_OBIETTIVO_
Per ciascuna affermazione indica se è d’accordo con il brano su Natan e Davide, rispondendo sì o no e citando le parole del brano che lo decidono. (a) L’uomo povero aveva comprato e allevato l’agnellina. (b) Il ricco prese una delle sue pecore per preparare il pasto al viaggiatore. (c) Davide disse che il colpevole avrebbe pagato il doppio del valore dell’agnellina.

_BRANO DA LEGGERE_
———
Il Signore mandò Natan da Davide e Natan andò da lui e gli disse: «C’erano due uomini nella stessa città; uno ricco e l’altro povero. Il ricco aveva pecore e buoi in grandissimo numero; ma il povero non aveva nulla, se non una piccola agnellina che egli aveva comprata e allevata; gli era cresciuta in casa insieme ai figli, mangiando il suo pane, bevendo alla sua coppa e dormendo sul suo seno. Essa era per lui come una figlia. Un giorno arrivò un viaggiatore a casa dell’uomo ricco. Questi, risparmiando le sue pecore e i suoi buoi, non ne prese per preparare un pasto al viaggiatore che era capitato da lui; prese invece l’agnellina dell’uomo povero e la cucinò per colui che gli era venuto in casa». Davide, allora, si adirò moltissimo contro quell’uomo e disse a Natan: «Com’è vero che il Signore vive, colui che ha fatto questo merita di essere punito e pagherà quattro volte il valore dell’agnellina, per aver fatto una cosa simile e non aver avuto pietà. Allora Natan disse a Davide: «Tu sei quell’uomo!».
———
_ESTRATTO DATI_

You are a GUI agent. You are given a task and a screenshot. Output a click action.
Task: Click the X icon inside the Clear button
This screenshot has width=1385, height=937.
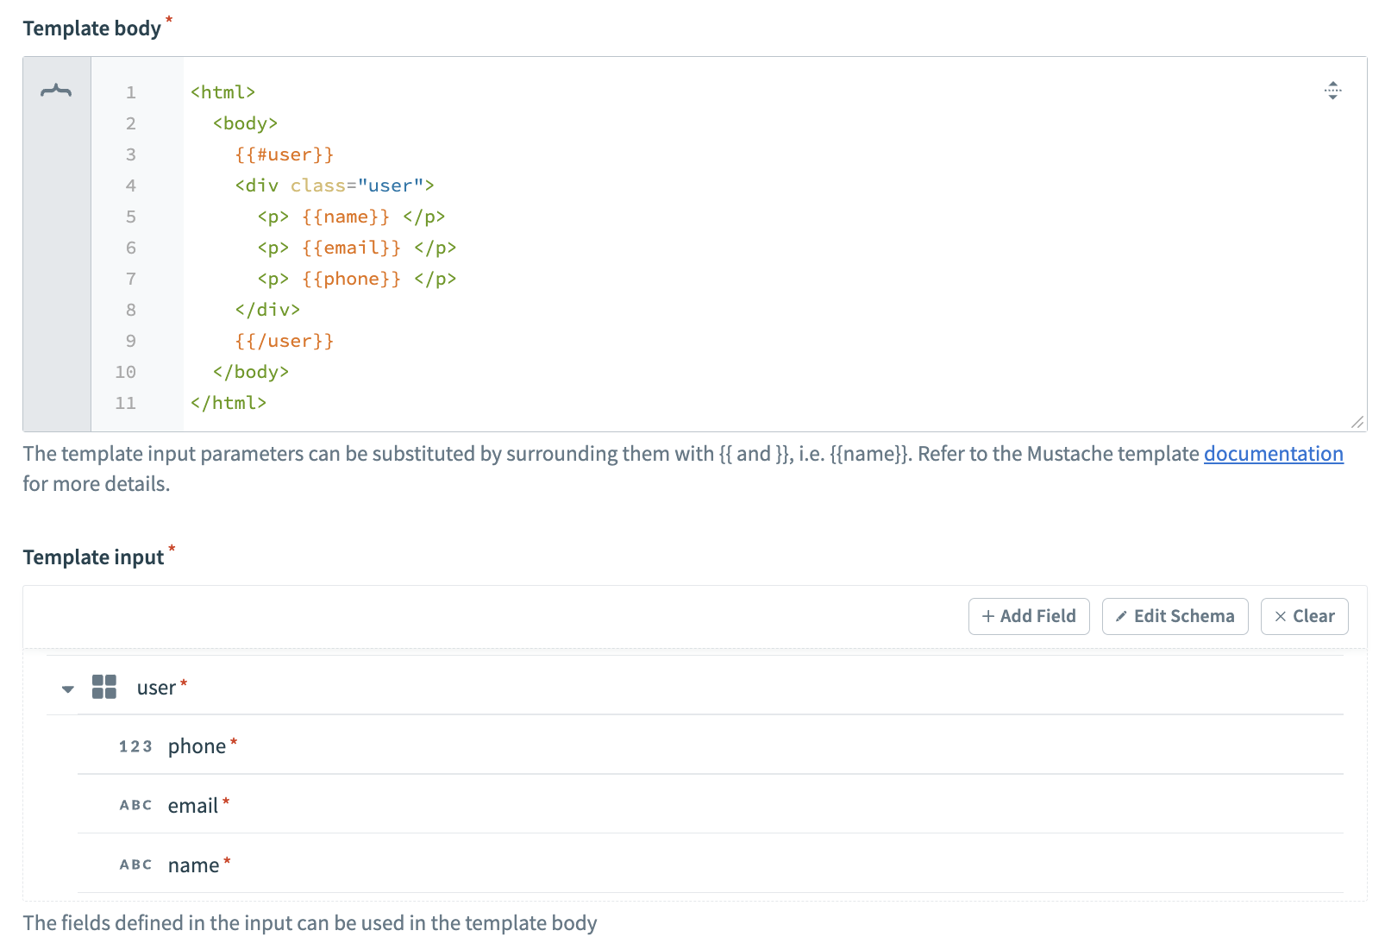[1282, 616]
———
_SOLUZIONE_
(a) Sì: «una piccola agnellina che egli aveva comprata e allevata».
(b) No: «risparmiando le sue pecore e i suoi buoi, non ne prese per preparare un pasto al viaggiatore».
(c) No: «pagherà quattro volte il valore dell’agnellina».